What do you consider to be the key drivers of your group’s effectiveness?
Is it your ability to raise and address difficult issues? Is it your skill at being able to come to alignment on common goals or objectives? Perhaps it’s your ability to subordinate your personal agendas for the common good?
Whichever one it is, the prerequisite for all of these is the ability to have open, honest and straight conversations. However, it’s not what you can talk about that makes a difference at work – it’s what you can’t talk about. It’s always what you are not dealing with that’s controlling and shaping your team.
Take the following true story, as just one example, I was working with the senior managers of a global technology company that was trying to improve its performance. In an attempt to take stock of the biggest issues so that we could address them, each function presented their biggest frustrations.
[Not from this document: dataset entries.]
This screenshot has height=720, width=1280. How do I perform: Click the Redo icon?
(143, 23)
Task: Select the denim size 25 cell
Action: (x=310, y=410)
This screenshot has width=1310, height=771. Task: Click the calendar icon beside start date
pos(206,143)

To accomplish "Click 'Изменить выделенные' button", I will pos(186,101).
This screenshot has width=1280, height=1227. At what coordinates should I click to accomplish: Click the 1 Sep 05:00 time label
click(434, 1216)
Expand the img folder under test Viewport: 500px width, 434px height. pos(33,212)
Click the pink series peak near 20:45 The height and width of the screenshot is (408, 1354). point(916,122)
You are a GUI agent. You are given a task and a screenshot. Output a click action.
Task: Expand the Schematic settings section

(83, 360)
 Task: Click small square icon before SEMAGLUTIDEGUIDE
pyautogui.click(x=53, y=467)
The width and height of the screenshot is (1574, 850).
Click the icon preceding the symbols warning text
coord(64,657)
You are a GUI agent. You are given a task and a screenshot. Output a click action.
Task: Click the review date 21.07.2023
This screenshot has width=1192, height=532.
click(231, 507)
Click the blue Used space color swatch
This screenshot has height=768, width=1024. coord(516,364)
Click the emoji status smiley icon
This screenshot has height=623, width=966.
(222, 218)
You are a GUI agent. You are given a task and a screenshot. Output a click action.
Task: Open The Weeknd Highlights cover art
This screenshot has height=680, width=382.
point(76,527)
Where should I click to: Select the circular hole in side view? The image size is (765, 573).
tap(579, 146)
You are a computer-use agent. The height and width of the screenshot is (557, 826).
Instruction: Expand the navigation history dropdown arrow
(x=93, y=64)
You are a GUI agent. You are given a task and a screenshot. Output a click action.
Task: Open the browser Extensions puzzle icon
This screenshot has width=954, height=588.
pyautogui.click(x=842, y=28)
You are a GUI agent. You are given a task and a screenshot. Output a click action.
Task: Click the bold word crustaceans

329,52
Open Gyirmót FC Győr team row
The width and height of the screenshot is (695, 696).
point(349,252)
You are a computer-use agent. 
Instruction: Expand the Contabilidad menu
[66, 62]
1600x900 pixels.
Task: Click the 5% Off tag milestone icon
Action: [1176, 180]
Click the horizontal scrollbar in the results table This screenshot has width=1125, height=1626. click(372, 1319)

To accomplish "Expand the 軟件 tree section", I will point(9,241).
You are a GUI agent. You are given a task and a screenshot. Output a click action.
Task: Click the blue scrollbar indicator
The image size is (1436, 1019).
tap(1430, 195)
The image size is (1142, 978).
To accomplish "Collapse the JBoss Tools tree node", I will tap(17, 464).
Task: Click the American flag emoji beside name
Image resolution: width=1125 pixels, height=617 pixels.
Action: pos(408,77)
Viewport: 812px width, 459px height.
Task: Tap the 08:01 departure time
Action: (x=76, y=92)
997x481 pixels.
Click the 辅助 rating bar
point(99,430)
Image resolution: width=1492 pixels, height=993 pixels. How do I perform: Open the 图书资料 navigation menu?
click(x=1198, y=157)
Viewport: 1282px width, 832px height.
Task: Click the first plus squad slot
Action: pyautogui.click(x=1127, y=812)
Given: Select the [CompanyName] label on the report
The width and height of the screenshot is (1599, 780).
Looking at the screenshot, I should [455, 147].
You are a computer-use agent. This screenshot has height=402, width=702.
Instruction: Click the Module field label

The Sales managers, in a very open, direct yet productive way and atmosphere gave their Manufacturing colleagues the following feedback: “You don’t keep the production deadlines we set. Your output has many issues and flaws and you are not responsive when we need you to fix errors.”
The managers of Manufacturing said back to the Engineering managers: “You build new technology prototypes, which you design in partnership with the sales group and then sell to the customers in aggressive timelines. But you don’t seek our input about the design or consult with us about our ability to build these.”
They continued, “The customers love your vision, but when engineering hands off the design to us we struggle to deliver what you promised. In addition, our people feel demotivated as Sales views us as ‘business inhibitors’ and ‘obstacles to success’. The net result is poor customer satisfaction, loss of customers, poor product quality and lots of failures in delivery, which we are often unfairly blamed for.”
I can give you hundreds of examples of this type of disconnect between teams and functions in organizations. So, if you want things to be different in your organization, you have to develop the willingness and ability to talk about what you are not talking about.
Just a word of caution, before you ask the different functions to share their biggest frustrations and complaints about other functions make sure everyone is committed to a productive and empowering exercise where ‘learning from our mistakes’ is more important than ‘blame and who’s at fault.’
Returning to the story above – within 18 months, both profitability and customer satisfaction soared as a result of a new level of communication, alignment and partnership between Sales, Engineering and Manufacturing.
The bottom line is that you have to be honest about things that are not working company-wide. If everyone knows people are nervous about layoffs, competition or market changes, put it on the table. Discuss it.
One of the management myths is that you have to always be positive and pump people up. But the most refreshing thing is honesty — both about the good and the bad!